B
Blue_Horizon
Guest
L2, you have evaded the black and white questions I asked.Oh, yes. But I would not restrict myself to Porphery’s Tree because the ancients ( including Aristotle ) restricted substance to material being. St. Thomas did not do so, he used a modified " tree " based loosely on Aristotle. In Thomas’ view a substance is any being ( something which exists in any way ), material or spiritual, which existed in reality, which was not a " being of the intellect. "
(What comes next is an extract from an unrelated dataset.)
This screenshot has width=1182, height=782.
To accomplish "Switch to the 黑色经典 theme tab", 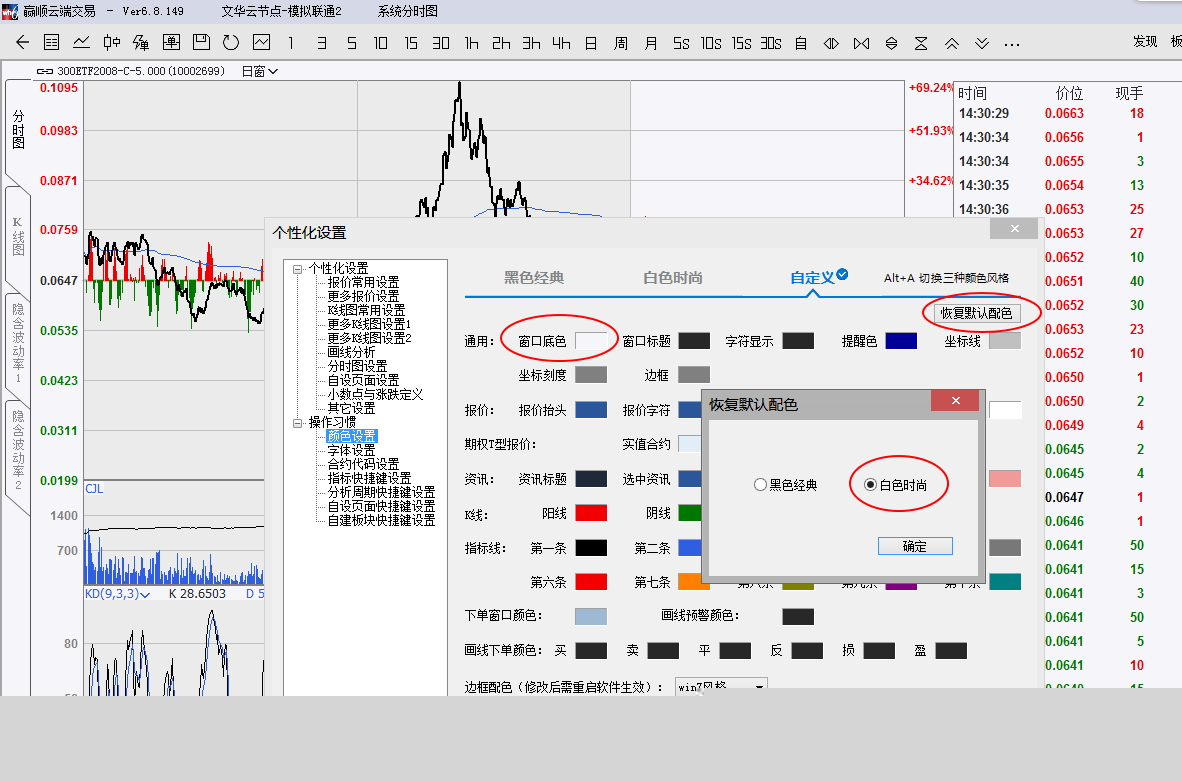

So the soul and man compose one substance. The soul is not a separate substance in man, nor is the body a separate substance in man. When they are together there is only one substance, the human being, man’s matter and his substantial form. The soul however can exist without the body, which is what this arguement is all about. Alone one would have to say that the soul is an incomplete substance, a " fish out of water " so to speak, a modified substance, a substance lacking something it properly needs - its body. I think Thomas would describe it as a " deprived substance, " or something like that. ( you can look it up if you like, I’m going from memory.).
The soul however is a spiritual substance, not a material substance. And by " spiritual, " I mean a substance or being having no physical constitution of any type, however subtle it may be imagined - utterly simple, limited only by its act of existence.
Linus2nd
What you write makes no sense until we clearly define the terms used.
You must know that the Scholastics adapted Porphery’s Tree to include Incorporeal Substance. (The issue is not what particular names any given age gives to the Tree’s branches, its just a means of defining terms at a global level.)
Your comments about Aristotle’s version are spurious and of no consequence.
Ditto for the link site where you went off on tangents.
Just face the question. You must know that Aquinas divided all being into either corporeal or incorporeal substances.
So allow me to repeat the tough questions for a 3rd time:
(1) Where on Porphery’s Tree (of 'Substance") do we place the substance that is “Man”?
(ie under “incorporeal substance” or under “corporeal substance”).
(2) Where on Porphery’s Tree (of 'Substance") do we place the substance that is “Soul?”
(ie under “incorporeal substance” or under “corporeal substance”).
(3) Is human death a “substantial change” or an “accidental change” wrt the substance Man?
If you cannot answer each of these questions in one short sentence then, as my boss puts it, “you don’t actually know”.
That’s fine. But if you are averse to answering these questions then we cannot continue our discussion because our terms will be too slippery and ambiguous.
BTW, “So the soul and man compose one substance” (I think you mean “soul and body” perhaps) sounds like philosophic self-contradictions to me, but we cannot analyse this until you answer the above questions.